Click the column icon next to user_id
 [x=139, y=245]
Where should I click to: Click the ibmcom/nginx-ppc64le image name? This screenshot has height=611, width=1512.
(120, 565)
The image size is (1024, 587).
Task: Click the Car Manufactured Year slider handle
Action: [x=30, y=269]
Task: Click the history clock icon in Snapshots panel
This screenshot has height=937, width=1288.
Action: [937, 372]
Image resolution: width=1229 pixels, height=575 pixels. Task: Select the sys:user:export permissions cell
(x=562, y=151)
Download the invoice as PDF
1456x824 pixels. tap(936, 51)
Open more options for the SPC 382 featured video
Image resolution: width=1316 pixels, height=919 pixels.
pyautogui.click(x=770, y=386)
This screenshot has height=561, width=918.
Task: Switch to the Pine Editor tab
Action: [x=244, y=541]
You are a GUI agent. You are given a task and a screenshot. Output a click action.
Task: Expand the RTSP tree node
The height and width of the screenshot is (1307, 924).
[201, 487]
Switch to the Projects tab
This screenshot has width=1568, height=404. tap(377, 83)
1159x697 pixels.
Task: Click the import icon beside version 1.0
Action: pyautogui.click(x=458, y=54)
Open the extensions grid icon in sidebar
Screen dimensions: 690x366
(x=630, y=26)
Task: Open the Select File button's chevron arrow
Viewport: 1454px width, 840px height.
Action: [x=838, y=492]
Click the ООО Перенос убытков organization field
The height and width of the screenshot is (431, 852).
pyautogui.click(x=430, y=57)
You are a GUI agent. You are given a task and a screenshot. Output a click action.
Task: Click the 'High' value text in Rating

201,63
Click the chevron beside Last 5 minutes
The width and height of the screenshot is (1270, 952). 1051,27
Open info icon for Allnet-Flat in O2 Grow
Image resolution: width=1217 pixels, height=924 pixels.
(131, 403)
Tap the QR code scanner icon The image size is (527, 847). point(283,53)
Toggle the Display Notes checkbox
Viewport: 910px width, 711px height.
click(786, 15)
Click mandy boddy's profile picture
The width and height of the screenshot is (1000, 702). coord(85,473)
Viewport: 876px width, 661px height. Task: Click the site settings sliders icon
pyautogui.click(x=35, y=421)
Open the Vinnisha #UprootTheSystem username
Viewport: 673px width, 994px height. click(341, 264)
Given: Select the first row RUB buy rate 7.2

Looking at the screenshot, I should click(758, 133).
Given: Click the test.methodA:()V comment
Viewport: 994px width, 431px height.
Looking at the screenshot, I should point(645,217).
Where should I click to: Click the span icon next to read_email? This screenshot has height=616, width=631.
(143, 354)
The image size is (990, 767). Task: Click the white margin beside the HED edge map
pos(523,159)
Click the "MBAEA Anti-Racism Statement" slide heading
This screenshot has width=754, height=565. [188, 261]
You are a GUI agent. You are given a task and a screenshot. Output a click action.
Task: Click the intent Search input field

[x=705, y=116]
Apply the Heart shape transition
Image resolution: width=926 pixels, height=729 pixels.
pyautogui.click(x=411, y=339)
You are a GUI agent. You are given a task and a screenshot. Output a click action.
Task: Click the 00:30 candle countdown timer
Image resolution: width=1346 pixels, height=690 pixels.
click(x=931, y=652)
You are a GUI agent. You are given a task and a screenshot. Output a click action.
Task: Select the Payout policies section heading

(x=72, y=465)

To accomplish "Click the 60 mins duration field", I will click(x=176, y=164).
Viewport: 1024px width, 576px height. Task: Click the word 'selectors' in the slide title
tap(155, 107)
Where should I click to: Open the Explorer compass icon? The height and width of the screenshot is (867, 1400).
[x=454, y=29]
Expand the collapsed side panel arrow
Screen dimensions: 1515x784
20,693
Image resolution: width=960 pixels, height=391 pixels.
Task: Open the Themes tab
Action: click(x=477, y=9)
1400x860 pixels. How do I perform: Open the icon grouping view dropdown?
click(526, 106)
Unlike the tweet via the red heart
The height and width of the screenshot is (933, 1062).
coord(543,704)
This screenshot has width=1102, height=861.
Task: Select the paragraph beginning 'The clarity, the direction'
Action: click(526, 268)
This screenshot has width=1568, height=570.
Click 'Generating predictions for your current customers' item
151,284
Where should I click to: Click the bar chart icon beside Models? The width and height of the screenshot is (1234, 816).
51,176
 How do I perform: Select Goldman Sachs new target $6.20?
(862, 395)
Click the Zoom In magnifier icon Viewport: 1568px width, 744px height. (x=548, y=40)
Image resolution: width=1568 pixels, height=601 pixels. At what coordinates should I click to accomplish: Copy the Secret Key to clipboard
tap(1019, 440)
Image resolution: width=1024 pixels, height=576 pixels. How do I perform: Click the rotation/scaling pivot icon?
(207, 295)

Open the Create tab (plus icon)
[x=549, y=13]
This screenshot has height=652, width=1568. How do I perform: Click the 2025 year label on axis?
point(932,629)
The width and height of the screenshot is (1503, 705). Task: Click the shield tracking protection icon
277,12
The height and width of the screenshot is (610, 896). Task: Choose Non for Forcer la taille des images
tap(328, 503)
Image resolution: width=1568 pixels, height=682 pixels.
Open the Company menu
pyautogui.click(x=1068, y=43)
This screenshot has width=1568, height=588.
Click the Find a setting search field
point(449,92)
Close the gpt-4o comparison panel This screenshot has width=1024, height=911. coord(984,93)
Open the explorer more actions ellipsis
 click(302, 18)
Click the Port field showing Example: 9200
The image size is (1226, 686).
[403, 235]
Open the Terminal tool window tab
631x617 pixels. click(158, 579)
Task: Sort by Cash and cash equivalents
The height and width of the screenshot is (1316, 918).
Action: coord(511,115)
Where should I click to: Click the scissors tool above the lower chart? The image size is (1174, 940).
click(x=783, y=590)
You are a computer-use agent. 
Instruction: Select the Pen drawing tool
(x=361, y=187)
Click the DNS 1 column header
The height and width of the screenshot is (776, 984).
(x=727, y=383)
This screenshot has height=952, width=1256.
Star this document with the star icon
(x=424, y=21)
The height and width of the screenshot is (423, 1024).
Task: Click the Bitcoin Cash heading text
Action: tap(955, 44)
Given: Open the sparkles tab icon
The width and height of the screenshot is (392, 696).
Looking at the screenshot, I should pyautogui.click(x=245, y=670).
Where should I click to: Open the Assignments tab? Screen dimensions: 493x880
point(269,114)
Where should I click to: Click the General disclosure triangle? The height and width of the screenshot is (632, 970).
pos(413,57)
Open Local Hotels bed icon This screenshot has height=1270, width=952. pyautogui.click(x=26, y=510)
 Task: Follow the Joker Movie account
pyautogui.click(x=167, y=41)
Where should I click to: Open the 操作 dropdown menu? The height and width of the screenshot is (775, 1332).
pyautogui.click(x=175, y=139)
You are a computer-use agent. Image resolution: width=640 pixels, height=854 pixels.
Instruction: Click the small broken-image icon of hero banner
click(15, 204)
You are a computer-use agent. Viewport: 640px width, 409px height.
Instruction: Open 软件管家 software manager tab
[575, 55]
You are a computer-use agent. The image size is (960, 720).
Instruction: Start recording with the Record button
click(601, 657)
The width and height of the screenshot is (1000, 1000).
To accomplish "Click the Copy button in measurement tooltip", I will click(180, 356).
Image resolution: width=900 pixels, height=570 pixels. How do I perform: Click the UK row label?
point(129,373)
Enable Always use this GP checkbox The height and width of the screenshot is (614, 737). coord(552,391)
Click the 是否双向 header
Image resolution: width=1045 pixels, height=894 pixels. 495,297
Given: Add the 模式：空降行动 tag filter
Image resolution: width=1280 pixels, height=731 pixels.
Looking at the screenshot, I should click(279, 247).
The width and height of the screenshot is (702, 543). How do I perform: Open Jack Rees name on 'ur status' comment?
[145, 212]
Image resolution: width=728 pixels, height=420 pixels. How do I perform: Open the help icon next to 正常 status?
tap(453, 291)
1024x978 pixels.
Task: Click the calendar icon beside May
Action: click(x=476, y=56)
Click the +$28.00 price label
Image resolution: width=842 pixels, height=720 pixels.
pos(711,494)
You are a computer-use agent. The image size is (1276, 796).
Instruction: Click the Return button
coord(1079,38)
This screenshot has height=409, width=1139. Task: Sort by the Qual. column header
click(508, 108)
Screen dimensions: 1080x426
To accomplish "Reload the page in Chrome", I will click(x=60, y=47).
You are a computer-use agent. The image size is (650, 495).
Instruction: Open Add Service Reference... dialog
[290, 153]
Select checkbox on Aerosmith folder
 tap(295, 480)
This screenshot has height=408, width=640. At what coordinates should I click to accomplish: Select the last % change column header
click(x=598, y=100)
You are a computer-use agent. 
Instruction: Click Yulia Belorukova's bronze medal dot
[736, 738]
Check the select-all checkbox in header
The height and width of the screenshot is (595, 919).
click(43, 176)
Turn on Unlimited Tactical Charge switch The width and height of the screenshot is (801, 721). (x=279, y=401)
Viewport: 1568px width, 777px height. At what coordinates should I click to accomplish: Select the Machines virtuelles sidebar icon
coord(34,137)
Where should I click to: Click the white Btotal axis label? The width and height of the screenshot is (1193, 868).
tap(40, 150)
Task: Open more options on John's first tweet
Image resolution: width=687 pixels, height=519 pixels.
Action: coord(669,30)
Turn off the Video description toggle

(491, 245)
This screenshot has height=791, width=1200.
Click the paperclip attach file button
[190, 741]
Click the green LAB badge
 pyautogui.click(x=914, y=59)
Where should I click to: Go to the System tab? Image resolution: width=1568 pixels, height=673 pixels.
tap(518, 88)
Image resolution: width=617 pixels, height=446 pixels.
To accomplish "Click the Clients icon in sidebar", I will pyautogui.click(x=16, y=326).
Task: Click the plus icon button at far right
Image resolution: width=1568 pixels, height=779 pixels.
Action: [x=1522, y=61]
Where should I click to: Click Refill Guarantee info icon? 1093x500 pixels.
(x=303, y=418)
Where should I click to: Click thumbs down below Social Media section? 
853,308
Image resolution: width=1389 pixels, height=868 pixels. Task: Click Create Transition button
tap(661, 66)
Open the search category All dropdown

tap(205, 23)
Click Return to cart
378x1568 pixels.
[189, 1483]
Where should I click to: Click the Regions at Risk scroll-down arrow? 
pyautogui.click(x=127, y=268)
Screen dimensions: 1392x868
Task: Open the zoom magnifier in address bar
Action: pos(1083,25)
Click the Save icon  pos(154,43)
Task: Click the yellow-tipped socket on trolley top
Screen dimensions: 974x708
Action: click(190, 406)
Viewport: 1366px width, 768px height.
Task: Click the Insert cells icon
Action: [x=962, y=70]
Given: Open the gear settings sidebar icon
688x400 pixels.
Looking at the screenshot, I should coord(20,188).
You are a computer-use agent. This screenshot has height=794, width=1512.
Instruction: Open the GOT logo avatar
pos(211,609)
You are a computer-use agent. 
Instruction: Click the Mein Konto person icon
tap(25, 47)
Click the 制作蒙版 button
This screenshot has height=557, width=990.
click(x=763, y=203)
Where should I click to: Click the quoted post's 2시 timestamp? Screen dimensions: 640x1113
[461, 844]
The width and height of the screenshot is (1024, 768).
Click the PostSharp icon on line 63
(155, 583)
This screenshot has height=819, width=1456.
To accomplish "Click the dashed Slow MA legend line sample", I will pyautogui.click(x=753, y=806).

----

**Problem statement:** Scan the listing above, and wherever a line holds the word "computer", copy it.

**Answer box:**
You are a computer-use agent. 
You are a computer-use agent. Image resolution: width=640 pixels, height=854 pixels.
You are a computer-use agent. Viewport: 640px width, 409px height.
You are a computer-use agent. The image size is (960, 720).
You are a computer-use agent. The image size is (1276, 796).
You are a computer-use agent. The image size is (650, 495).
You are a computer-use agent. 
You are a computer-use agent. This screenshot has height=794, width=1512.
You are a computer-use agent. 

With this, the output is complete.